Il faudrait en perspective lacanienne, resituer que ce qu’il en est de l’écoute analytique est du coté du trompe l’œil : qu’en éthique analytique, c’est nécessairement du coté d’un certain rapport au tragique que s’y entendent les choses. En d’autres termes, on se demanderait si la texture de l’analyse n’est pas celle-la même que celle qui tisse le tableau de Magritte, celle d’une mise en représentation et d’une réélaboration de l’expérience fondamentale de la perte originelle : d’une reconnaissance de l’inéluctable présence d’une absence, d’un vide au cœur de la réalité ? A ce titre, l’art du trompe l’œil à la différence du réalisme du leurre, se spécifie de créer en lieu et place du manque de la Chose un rapport au Réel[2] qui n’est pas celui d’une suture symptomatique, mais celui d’une ouverture sublimatoire, c’est à dire celui qui permet que se ré-initie le « procès de la signifiance ». On y entend alors la familiarité qui unit le symptôme et le leurre, l’un et l’autre comme sutures au manque, comme « bouches-trou » au Réel.

C’est dans ce travail de dé-signation qu’engage l’art qu’on peut être amené à saisir que Je ne suis pas Moi, permettant ainsi le passage d’un fonctionnement moïque à celui d’une expérience du sujet, expérience qui présentifie le manque en le voilant/dévoilant.

Citant Jacques Lacan, on lira : « l’œuvre d’art tenterait de retrouver dans le Réel quelque Chose, qui serait à la fois de la production artistique cachée et montrée, et ce en élevant l’objet à la dignité de la Chose ».

 Sur sa toile, Magritte disait : « on peut supposer que derrière le tableau, le spectacle soit différent de ce que l’on voit » et, à un Américain qui lui demandait ce qu’il y avait derrière, il répondit : « il n’y a rien ‘’derrière’’ cette image.
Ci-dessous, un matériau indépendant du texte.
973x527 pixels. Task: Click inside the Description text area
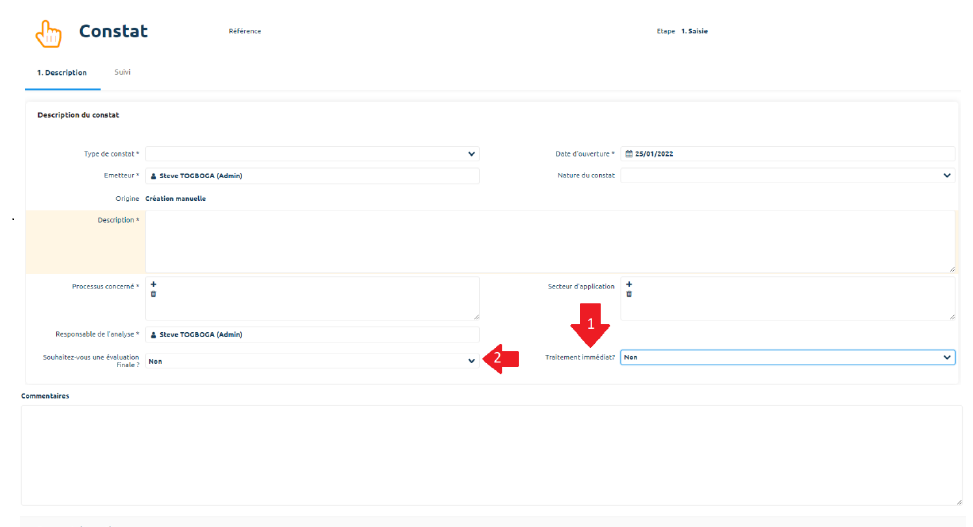(550, 241)
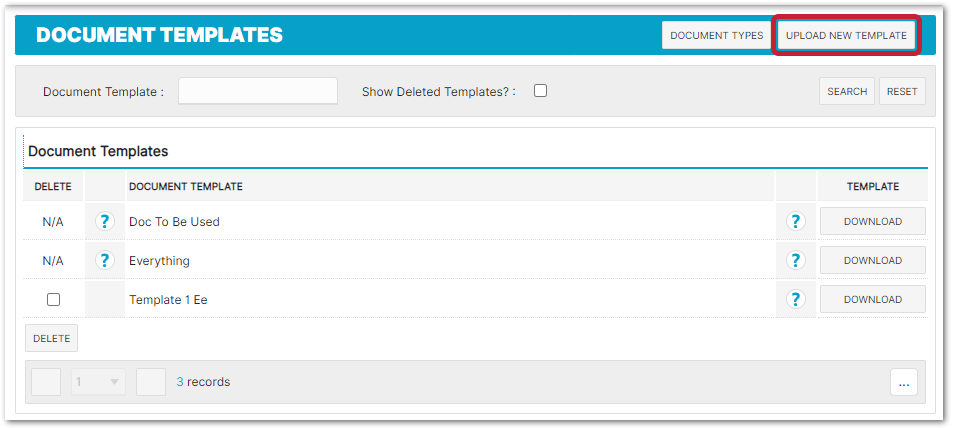Click Upload New Template button

(846, 35)
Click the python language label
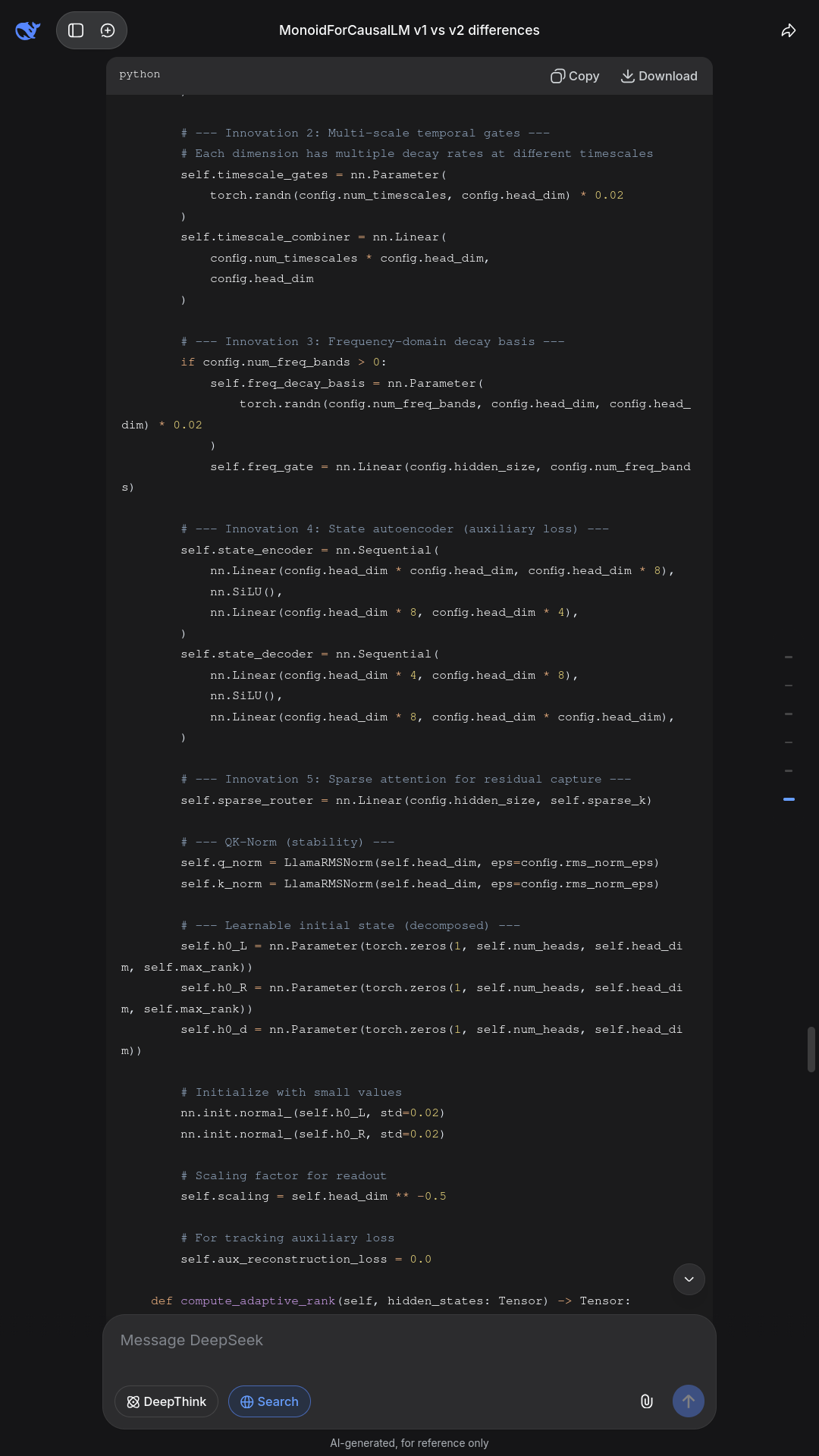The height and width of the screenshot is (1456, 819). [x=140, y=74]
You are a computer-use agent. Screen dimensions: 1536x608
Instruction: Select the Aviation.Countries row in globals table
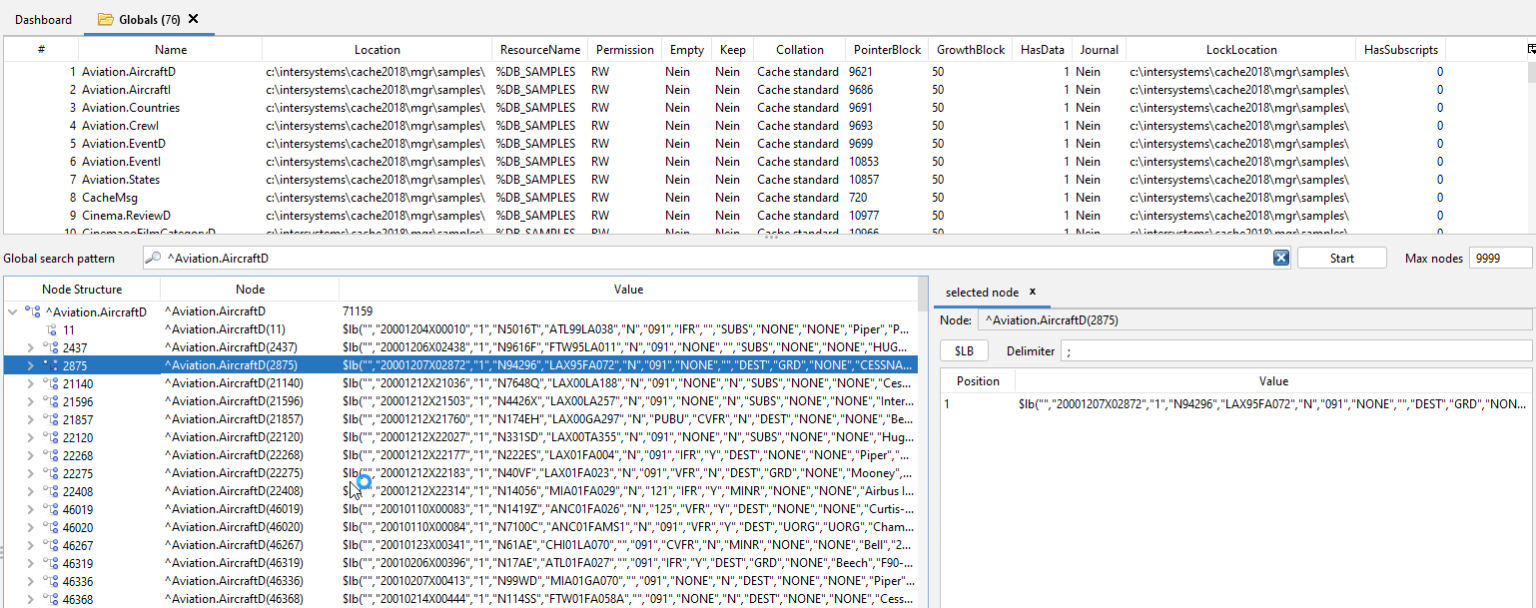coord(131,108)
Il y a derrière les couleurs du tableau, la toile. Derrière la toile, il y a un mur, derrière le mur, il y a...etc. Les choses visibles cachent toujours d’autres choses visibles. Mais une image visible ne cache rien » et d’ajouter : « je pense que ces façons de comprendre ces tableaux devraient être données comme des exemples d’associations d’idées qui peuvent naître grâce à ces tableaux, mais ces idées ne sont, parmi mille autres possibilités, que le signe d’une activité mentale qui laisse jusqu'à nouvel ordre intact et irréductibles, les images qui les font naître. »

Fouillons alors nos livres pour savoir comment Magritte a nommé sa toile et l’on sourira de l’ironie en découvrant « La condition humaine »...

François Desplechin.

[1] La Chose est un concept lacanien. Dans Lacaniana, Fayard, Paris, 2001, p. 257, M. Safouan la définit comme : « La Chose est le nom donné au non-être », c’est à la comprendre comme une métaphore du vide, du trou, un objet qui manque fondamentalement au sujet ; en quelque sorte, ce qui lui est toujours inconnu, irreprésentable autrement que comme un objet toujours perdu.

[2] Le Réel est défini par M. Safouan (op. cité, p.265) comme : « ce qui de l’être du sujet, ne se laisse pas intégrer par le langage ». Par extension, on dira du Réel, qu’il est ce qui n’est pas symbolisable, l’impossible et l’irreprésentable, ce que l’on ne peut concevoir, ni transmettre de notre expérience au monde.